The Philippines says it will continue to pursue international arbitration in its territorial dispute in the South China Sea with China, despite Beijing’s rejection.
Philippines to Forge Ahead with Sea Dispute Arbitration
MANILA — The Philippines says it will continue to pursue international arbitration in its territorial dispute in the South China Sea with China, despite Beijing’s rejection. Philippine authorities say they do not need China’s consent to take the issue to the United Nations.
Officials with the Philippines Department of Foreign Affairs say the 1982 U.N. treaty that both countries signed allows Manila to go into arbitration alone. DFA Ocean Concerns Assistant Secretary Gilberto Asuque says international arbitration under the United Nations Convention on the Law of the Sea (UNCLOS), is compulsory.
“The process has started. It cannot be disrupted. The actions of China cannot interfere with the completion of the process because there is nothing in UNCLOS that says you can disrupt or interfere with the process,” said Asuque.
The Philippine arbitration filing says China violates the UNCLOS-designation of a country’s exclusive economic zone, which is 370 kilometers from its coastline. It also calls China’s centuries-old claim to practically the entire South China Sea illegal.

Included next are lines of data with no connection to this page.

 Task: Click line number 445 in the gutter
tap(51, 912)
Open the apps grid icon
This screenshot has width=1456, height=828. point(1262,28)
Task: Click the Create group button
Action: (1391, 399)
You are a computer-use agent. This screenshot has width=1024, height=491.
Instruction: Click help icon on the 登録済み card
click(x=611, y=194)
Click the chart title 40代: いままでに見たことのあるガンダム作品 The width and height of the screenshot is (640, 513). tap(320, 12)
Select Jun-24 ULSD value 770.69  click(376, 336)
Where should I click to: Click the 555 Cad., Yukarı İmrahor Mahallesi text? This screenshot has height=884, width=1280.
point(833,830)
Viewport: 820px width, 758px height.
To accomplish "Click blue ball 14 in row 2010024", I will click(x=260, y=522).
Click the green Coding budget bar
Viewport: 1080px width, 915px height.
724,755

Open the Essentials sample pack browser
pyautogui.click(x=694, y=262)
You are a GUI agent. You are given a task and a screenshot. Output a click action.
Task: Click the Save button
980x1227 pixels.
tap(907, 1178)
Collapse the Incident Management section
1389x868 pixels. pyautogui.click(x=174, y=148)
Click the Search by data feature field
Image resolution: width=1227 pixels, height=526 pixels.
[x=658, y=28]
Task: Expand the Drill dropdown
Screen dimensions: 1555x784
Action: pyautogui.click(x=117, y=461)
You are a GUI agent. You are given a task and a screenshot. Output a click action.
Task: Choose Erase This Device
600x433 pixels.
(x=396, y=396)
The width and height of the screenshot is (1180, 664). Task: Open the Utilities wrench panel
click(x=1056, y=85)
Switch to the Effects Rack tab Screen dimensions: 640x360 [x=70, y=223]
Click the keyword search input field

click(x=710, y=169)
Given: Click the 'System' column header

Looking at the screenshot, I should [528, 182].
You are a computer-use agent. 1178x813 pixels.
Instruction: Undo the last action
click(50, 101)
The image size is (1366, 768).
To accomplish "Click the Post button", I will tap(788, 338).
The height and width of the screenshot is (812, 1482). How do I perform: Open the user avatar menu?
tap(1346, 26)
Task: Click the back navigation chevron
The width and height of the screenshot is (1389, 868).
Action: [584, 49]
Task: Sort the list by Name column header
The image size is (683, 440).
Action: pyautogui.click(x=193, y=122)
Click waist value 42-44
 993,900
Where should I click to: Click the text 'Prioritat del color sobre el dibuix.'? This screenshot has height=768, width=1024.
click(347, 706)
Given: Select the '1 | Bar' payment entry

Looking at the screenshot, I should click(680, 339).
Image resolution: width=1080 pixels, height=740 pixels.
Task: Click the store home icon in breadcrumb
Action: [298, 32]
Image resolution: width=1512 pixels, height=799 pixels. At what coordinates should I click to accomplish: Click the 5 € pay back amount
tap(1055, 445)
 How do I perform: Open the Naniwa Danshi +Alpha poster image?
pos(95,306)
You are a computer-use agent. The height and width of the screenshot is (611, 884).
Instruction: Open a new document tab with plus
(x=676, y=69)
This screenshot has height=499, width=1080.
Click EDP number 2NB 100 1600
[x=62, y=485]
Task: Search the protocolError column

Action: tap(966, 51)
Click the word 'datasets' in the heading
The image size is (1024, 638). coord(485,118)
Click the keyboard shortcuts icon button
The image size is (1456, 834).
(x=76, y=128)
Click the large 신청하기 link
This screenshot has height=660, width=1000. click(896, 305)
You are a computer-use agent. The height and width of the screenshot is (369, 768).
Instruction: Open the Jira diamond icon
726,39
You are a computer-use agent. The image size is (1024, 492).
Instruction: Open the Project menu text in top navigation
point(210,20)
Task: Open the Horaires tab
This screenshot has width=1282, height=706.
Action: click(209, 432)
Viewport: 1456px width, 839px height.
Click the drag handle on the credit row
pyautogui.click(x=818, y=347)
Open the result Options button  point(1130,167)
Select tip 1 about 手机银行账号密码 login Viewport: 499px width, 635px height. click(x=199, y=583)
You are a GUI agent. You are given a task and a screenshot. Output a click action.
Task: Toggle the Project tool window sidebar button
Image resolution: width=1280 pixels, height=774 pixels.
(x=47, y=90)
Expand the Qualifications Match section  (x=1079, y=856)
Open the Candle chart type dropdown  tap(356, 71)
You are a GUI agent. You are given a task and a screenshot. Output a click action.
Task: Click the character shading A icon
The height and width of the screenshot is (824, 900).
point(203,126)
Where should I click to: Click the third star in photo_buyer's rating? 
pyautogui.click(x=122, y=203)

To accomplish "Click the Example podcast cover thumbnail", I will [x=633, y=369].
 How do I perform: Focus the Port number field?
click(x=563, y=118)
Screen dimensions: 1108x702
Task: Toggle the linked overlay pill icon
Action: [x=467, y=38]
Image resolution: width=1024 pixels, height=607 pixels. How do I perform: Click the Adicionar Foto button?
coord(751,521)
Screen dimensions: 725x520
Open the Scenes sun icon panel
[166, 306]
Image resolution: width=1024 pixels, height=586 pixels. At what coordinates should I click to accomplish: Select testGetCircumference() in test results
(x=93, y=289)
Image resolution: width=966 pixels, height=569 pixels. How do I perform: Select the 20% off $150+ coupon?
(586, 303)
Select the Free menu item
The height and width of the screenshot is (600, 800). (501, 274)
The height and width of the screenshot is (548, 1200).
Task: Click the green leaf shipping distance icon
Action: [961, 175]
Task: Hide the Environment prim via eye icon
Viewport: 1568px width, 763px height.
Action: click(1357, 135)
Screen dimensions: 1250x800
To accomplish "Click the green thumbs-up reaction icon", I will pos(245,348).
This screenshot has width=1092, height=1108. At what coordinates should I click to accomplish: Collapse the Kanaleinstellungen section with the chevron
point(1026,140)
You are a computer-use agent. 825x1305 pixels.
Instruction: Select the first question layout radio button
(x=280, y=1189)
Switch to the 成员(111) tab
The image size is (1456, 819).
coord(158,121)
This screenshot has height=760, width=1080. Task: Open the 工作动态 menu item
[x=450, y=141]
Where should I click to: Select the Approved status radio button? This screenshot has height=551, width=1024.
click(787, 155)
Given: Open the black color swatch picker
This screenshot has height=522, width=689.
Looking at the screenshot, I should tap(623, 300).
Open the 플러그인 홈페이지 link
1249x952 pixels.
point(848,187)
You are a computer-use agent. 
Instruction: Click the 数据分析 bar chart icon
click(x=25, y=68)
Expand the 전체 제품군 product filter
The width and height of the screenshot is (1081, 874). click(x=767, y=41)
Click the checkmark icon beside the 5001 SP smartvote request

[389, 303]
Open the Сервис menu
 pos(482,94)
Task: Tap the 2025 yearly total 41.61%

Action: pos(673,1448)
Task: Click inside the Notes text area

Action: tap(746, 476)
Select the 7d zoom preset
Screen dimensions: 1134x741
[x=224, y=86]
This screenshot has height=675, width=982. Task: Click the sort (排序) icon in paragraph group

On Tuesday, China’s ambassador to Manila sent the notice of the arbitration back to the Philippines. Then at a news briefing, Foreign Ministry Spokesman Hong Lei said the filing was “factually flawed.” He also says it goes against the non-binding agreement between the 10 member-states of the Association of Southeast Asian Nations and China to settle sea-related disputes among themselves.